After this, it is said in question that at equilibrium; some ammonia is added such that the partial pressure of ammonia = P
So, at this state; we will find partial pressure of carbon dioxide. This can be found as -
${K_p}$ = ${({P_{N{H_3}}})^2} \times ({P_{C{O_2}}})$
Filling the values, we get -
$\dfrac{4}{{27}}{P^3}$ = ${\left( P \right)^2} \times \left( {{P_{C{O_2}}}} \right)$
$\left( {{P_{C{O_2}}}} \right)$ = $\dfrac{4}{{27}}P$
So, the new total pressure can be found by adding partial pressures of two gases as -
Total pressure (now) = Partial pressure of ammonia + Partial pressure old carbon dioxide
Total pressure (now) = P + $\dfrac{4}{{27}}P$
Total pressure (now) = $\dfrac{{31}}{{27}}P$
So, now the ratio of two total pressures can be given as -
$\dfrac{{Total{\text{ }}pressure{\text{ }}\left( {new} \right)}}{{Total{\text{ }}pressure{\text{ }}\left( {old} \right)}} = \dfrac{{31 \times P}}{{27 \times P}}$
$\dfrac{{Total{\text{ }}pressure{\text{ }}\left( {new} \right)}}{{Total{\text{ }}pressure{\text{ }}\left( {old} \right)}} = \dfrac{{31}}{{27}}$

Thus, the option b.) is the correct answer.

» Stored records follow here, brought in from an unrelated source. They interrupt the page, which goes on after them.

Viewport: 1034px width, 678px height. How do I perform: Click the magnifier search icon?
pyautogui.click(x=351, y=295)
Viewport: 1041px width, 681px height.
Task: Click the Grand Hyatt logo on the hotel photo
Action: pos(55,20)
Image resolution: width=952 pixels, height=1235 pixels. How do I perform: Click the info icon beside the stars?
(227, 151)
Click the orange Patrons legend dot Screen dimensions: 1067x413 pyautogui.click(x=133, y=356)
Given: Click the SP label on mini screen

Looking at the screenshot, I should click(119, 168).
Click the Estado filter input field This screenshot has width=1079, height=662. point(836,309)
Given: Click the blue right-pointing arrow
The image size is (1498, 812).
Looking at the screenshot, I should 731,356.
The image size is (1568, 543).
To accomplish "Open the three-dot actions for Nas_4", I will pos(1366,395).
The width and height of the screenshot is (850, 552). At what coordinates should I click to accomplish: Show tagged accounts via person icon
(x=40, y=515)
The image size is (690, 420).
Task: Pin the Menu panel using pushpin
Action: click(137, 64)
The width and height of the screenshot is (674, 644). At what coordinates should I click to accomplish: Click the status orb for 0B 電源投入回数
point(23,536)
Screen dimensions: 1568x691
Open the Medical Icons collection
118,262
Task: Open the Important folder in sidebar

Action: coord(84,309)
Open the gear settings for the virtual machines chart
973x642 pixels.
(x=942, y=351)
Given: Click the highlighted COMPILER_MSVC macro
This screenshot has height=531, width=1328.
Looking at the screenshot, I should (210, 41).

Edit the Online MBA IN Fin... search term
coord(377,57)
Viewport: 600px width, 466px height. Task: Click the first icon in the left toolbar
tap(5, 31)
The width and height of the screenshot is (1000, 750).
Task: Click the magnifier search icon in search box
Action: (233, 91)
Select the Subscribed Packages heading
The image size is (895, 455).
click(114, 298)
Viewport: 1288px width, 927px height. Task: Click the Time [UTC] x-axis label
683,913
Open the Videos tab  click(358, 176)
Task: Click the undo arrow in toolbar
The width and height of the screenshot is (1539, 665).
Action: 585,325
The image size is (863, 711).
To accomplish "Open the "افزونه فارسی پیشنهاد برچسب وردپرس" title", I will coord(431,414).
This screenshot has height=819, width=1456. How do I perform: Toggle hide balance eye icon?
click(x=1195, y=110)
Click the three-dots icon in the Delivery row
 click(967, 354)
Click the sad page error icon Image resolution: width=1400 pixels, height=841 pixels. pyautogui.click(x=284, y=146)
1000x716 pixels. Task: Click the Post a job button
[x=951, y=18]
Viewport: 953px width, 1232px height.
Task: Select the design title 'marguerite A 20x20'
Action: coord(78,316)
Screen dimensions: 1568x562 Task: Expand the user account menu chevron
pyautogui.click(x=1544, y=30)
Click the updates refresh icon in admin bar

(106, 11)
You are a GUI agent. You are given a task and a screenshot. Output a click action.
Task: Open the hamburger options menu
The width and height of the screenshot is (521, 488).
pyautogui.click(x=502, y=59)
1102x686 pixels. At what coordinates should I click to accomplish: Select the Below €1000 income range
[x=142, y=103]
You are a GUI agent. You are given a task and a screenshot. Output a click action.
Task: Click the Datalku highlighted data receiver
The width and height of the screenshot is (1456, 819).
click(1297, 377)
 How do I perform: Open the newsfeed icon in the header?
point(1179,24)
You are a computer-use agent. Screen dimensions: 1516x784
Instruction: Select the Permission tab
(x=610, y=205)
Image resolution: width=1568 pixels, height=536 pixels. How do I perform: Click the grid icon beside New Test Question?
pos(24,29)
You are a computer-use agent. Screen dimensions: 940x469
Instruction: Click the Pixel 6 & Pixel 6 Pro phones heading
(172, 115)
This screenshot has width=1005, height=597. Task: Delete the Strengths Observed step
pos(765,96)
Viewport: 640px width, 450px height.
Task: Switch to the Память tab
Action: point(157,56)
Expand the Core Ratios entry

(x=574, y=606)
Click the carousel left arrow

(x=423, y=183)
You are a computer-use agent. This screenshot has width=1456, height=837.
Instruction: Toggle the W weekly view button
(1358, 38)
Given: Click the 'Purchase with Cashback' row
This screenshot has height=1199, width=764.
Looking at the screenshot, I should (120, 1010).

Note: It must be noted that the equilibrium is a state where the rate of forward reaction is equal to rate of backward reaction. In this state, the amount of products formed from reactants is equal to the amount of reactants formed back from products. The overall concentration of reactants and products is constant.